* [Work instructions]
Transcribe the data that follows. Match it character for character.

┌──

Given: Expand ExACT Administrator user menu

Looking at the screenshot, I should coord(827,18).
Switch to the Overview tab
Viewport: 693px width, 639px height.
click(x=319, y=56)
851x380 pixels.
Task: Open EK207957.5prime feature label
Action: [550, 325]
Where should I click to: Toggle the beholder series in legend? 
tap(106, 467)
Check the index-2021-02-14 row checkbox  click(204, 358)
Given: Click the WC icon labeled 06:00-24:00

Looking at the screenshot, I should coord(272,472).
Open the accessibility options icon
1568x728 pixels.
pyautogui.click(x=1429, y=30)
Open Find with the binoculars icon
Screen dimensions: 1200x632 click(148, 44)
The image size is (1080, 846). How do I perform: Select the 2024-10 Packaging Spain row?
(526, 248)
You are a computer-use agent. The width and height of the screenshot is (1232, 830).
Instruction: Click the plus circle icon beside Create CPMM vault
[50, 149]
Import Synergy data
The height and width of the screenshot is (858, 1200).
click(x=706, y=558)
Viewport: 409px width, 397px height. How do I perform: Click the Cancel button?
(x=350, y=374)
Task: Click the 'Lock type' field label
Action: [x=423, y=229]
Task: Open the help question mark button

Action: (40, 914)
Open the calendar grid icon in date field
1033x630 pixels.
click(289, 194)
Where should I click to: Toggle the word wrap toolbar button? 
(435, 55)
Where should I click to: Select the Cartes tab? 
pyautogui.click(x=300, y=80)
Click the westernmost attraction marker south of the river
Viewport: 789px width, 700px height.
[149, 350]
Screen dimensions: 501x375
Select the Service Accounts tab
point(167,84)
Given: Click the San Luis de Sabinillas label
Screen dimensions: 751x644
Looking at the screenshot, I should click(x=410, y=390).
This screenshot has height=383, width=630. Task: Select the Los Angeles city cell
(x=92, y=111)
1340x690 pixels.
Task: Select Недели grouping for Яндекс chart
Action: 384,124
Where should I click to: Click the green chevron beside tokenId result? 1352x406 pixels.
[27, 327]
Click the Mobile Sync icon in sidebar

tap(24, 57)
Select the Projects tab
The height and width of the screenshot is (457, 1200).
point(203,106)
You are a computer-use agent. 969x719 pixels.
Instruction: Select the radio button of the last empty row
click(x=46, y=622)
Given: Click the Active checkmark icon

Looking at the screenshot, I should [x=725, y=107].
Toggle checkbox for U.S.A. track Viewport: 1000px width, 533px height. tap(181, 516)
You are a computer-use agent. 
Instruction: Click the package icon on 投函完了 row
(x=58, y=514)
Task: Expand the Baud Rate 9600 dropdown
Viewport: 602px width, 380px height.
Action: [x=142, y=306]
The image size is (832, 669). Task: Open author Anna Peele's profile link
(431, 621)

└──

* [Response below]
Given: Expand ExACT Administrator user menu

Looking at the screenshot, I should coord(827,18).
Switch to the Overview tab
Viewport: 693px width, 639px height.
click(x=319, y=56)
851x380 pixels.
Task: Open EK207957.5prime feature label
Action: [550, 325]
Where should I click to: Toggle the beholder series in legend? 
tap(106, 467)
Check the index-2021-02-14 row checkbox  click(204, 358)
Given: Click the WC icon labeled 06:00-24:00

Looking at the screenshot, I should coord(272,472).
Open the accessibility options icon
1568x728 pixels.
pyautogui.click(x=1429, y=30)
Open Find with the binoculars icon
Screen dimensions: 1200x632 click(148, 44)
The image size is (1080, 846). How do I perform: Select the 2024-10 Packaging Spain row?
(526, 248)
You are a computer-use agent. The width and height of the screenshot is (1232, 830).
Instruction: Click the plus circle icon beside Create CPMM vault
[50, 149]
Import Synergy data
The height and width of the screenshot is (858, 1200).
click(x=706, y=558)
Viewport: 409px width, 397px height. How do I perform: Click the Cancel button?
(x=350, y=374)
Task: Click the 'Lock type' field label
Action: [x=423, y=229]
Task: Open the help question mark button

Action: (40, 914)
Open the calendar grid icon in date field
1033x630 pixels.
click(289, 194)
Where should I click to: Toggle the word wrap toolbar button? 
(435, 55)
Where should I click to: Select the Cartes tab? 
pyautogui.click(x=300, y=80)
Click the westernmost attraction marker south of the river
Viewport: 789px width, 700px height.
[149, 350]
Screen dimensions: 501x375
Select the Service Accounts tab
point(167,84)
Given: Click the San Luis de Sabinillas label
Screen dimensions: 751x644
Looking at the screenshot, I should click(x=410, y=390).
This screenshot has height=383, width=630. Task: Select the Los Angeles city cell
(x=92, y=111)
1340x690 pixels.
Task: Select Недели grouping for Яндекс chart
Action: 384,124
Where should I click to: Click the green chevron beside tokenId result? 1352x406 pixels.
[27, 327]
Click the Mobile Sync icon in sidebar

tap(24, 57)
Select the Projects tab
The height and width of the screenshot is (457, 1200).
point(203,106)
You are a computer-use agent. 969x719 pixels.
Instruction: Select the radio button of the last empty row
click(x=46, y=622)
Given: Click the Active checkmark icon

Looking at the screenshot, I should [x=725, y=107].
Toggle checkbox for U.S.A. track Viewport: 1000px width, 533px height. tap(181, 516)
You are a computer-use agent. 
Instruction: Click the package icon on 投函完了 row
(x=58, y=514)
Task: Expand the Baud Rate 9600 dropdown
Viewport: 602px width, 380px height.
Action: [x=142, y=306]
The image size is (832, 669). Task: Open author Anna Peele's profile link
(431, 621)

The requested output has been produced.